By Shannon Magsam, directionally challenged since 1986
There’s a song that’s stuck in one of those little wrinkles in my brain like a piece of broccoli in a tooth.
It’s a little tune from the 1950s called I Want a Hippopotamus for Christmas. I’d never heard it before, but my husband put it on a Christmas CD for Ladybug over the holidays and I loved it. The first 14 times. She loved it all the way up to “We.are.not.listening.to.that.song.again.ever”, courtesy of mom.
But then I caved and we sang it together with gusto on New Year’s Eve for Ladybug’s big cousin, Sarah, who was visiting from Philadelphia (she helps dream up exhibits at the National Constitution Center in Philly — cool job!). Soon, she had the song stuck in her head, too. Bwa-ha-ha!
Here’s a link to the song. Please listen to it so it will stick in your brain wrinkles, too, and I won’t be the only mom walking around NWA humming about not liking crocodiles or rhinoceros-es-es:
In non-hippo related news, I got a GPS (TomTom) for Christmas and it is awesome! I am one of the most directionally challenged people on earth. I just don’t have that natural ability to sniff the air and know which direction is north. Or even to find my car in the Walmart parking lot, at times.
I love the TomTom and feel confident driving to new places now.

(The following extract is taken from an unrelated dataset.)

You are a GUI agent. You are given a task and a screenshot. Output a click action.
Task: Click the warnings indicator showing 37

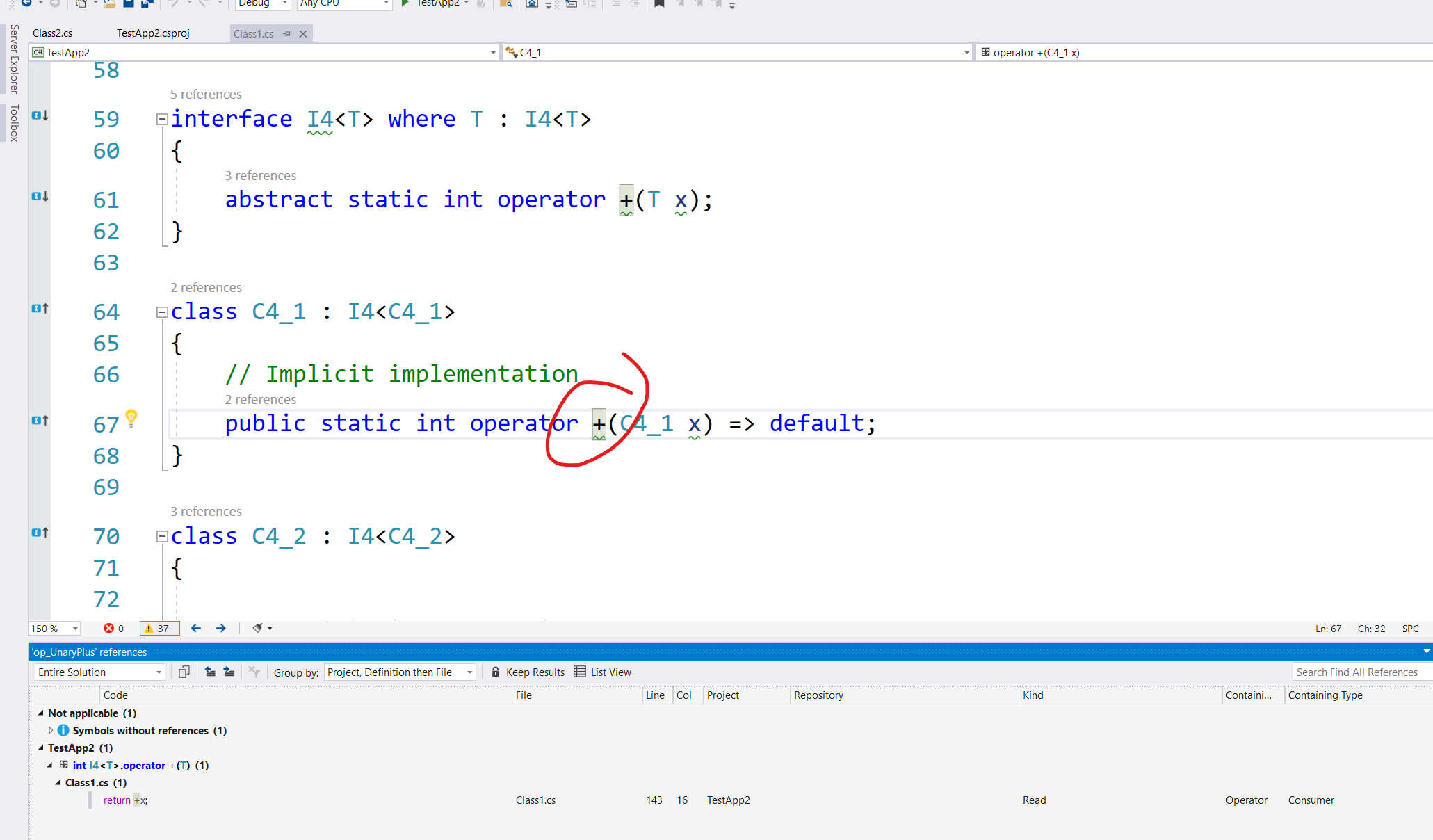(159, 628)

I especially like that “Samantha” says street names when she tells you when to turn.
I got my husband a Wii and weeee are all sore from playing the games. Talk about outta shape. That boxing game killed my arms. So did the baseball and bowling. Do you guys recommend the Wii Fit board and video? I can’t decide if it’s all that or not.

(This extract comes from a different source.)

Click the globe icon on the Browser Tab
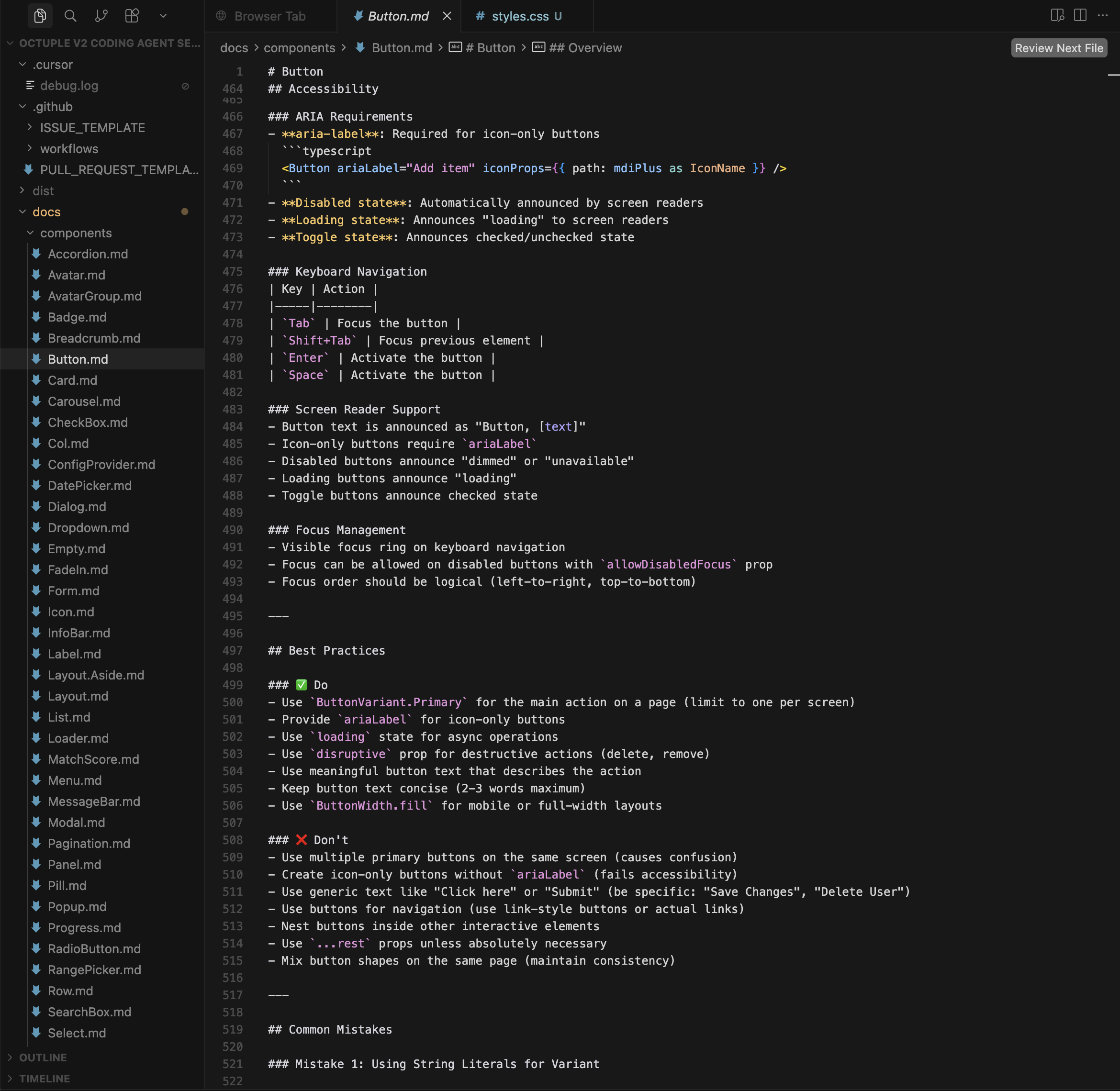 pyautogui.click(x=221, y=16)
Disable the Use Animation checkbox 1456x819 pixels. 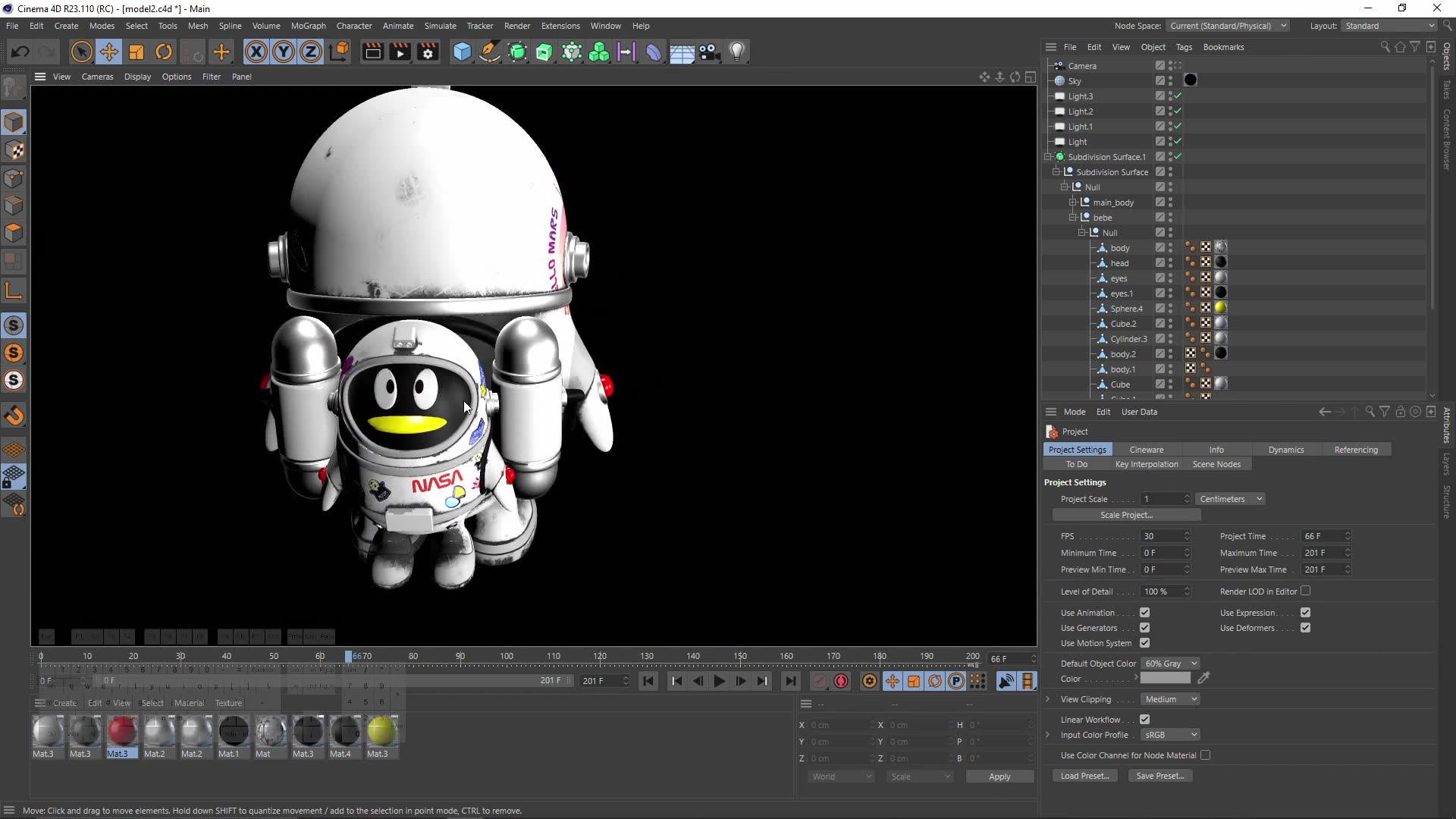[1144, 613]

Oh, and I have to share this funny. One day Ladybug and I were driving on 540 and I was fussing at a completely oblivious driver (oblivious as in doesn’t pay attention to anyone else on the road). Then I remembered that I was trying to cultivate the Fruits of the Spirit (in the Bible) and that I should hush it. I even told Ladybug about all the fruits of the spirit and that I really needed to work on the one about self control.
Fast forward to Ladybug and her dad driving in Conway. Well, he started mouthing off about a bad driver until he heard this in a sing-songy voice from the backseat:
“Dad, don’t forget about God’s fruits and veg-et-ables!”
He was too busy laughing to continue fussing at other drivers.